**Exercise aim**: Repeat the entries from the line with "1074x1021 pixels. How" up to and including the line with "point(408,20)", switching "hamburger" to "navigation" and changing nothing else.

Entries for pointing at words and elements
————
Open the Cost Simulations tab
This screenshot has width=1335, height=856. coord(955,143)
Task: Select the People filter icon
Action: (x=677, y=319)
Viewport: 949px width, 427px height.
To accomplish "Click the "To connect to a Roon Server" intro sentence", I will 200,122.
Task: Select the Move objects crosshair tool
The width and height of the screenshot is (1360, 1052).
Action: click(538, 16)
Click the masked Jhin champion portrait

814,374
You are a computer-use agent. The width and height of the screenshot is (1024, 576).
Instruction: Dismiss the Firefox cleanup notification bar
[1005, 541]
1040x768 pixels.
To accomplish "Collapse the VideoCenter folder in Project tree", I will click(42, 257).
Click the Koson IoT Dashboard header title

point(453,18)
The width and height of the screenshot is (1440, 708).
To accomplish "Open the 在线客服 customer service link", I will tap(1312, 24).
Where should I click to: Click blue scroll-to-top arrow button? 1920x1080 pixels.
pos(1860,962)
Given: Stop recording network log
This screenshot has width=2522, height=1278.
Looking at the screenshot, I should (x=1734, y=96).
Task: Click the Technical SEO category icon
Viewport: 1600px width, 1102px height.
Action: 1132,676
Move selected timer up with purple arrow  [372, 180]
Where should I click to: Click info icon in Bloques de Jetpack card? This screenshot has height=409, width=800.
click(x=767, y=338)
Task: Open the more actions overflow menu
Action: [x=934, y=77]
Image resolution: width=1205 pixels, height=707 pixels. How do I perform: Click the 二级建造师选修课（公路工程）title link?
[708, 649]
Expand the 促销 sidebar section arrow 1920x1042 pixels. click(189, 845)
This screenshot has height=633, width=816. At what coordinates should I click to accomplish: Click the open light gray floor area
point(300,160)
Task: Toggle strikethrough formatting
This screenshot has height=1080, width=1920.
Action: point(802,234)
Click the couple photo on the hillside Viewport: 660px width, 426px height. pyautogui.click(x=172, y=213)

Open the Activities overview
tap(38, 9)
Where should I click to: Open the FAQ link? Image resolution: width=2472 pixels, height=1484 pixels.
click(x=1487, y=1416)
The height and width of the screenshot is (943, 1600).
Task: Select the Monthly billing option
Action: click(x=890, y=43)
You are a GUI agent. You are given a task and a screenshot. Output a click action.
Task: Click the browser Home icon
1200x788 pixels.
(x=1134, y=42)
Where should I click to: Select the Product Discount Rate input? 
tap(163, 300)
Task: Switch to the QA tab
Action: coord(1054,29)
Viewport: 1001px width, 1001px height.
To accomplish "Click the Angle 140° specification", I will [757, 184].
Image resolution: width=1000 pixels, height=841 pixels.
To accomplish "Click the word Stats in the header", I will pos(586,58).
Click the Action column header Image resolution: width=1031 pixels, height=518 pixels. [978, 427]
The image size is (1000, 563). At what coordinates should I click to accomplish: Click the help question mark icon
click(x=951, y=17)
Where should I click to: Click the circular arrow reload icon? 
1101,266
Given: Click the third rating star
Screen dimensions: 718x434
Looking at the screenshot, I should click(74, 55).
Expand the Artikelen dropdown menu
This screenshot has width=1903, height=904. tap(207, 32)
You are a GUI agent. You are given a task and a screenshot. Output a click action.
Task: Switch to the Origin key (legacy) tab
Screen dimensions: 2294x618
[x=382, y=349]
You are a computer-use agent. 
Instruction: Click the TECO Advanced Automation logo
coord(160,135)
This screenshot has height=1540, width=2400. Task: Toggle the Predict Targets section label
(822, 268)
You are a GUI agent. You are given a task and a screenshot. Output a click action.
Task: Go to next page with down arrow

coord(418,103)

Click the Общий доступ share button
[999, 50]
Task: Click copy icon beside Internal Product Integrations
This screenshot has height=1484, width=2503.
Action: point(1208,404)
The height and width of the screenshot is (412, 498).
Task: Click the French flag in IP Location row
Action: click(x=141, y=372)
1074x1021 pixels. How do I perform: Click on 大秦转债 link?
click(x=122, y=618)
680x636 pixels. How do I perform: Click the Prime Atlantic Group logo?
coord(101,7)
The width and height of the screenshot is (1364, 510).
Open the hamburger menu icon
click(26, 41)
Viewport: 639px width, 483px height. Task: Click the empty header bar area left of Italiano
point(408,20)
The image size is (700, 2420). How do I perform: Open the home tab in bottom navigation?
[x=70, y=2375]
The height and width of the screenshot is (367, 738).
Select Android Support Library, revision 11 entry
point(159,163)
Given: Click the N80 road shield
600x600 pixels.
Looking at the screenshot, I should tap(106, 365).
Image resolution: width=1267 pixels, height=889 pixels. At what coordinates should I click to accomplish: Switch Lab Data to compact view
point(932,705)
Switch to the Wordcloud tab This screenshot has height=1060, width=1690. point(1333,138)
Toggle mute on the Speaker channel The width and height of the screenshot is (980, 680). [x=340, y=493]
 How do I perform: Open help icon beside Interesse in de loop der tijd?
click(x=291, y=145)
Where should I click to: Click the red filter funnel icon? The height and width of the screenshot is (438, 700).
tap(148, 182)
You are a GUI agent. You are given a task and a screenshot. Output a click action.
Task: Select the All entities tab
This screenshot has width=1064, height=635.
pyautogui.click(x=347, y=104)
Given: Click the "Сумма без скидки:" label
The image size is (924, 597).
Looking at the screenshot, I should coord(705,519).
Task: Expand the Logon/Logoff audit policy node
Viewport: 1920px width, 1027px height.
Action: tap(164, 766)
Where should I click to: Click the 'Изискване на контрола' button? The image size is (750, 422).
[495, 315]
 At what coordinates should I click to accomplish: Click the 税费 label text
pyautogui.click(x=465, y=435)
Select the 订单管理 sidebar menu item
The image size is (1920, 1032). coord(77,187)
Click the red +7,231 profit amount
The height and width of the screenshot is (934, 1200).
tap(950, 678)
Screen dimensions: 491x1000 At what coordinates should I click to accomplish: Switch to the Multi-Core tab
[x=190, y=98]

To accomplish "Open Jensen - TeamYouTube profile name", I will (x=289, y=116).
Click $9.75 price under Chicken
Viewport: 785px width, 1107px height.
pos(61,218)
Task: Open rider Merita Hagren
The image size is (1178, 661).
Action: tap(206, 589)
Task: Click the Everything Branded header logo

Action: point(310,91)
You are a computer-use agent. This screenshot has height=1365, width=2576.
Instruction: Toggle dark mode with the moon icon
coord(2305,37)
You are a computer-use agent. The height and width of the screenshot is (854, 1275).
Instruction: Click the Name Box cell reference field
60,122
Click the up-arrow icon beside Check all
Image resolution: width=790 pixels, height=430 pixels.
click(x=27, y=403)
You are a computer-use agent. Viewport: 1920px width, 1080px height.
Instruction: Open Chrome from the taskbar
————
**Reply**:
1074x1021 pixels. How do I perform: Click on 大秦转债 link?
click(x=122, y=618)
680x636 pixels. How do I perform: Click the Prime Atlantic Group logo?
coord(101,7)
The width and height of the screenshot is (1364, 510).
Open the navigation menu icon
click(26, 41)
Viewport: 639px width, 483px height. Task: Click the empty header bar area left of Italiano
point(408,20)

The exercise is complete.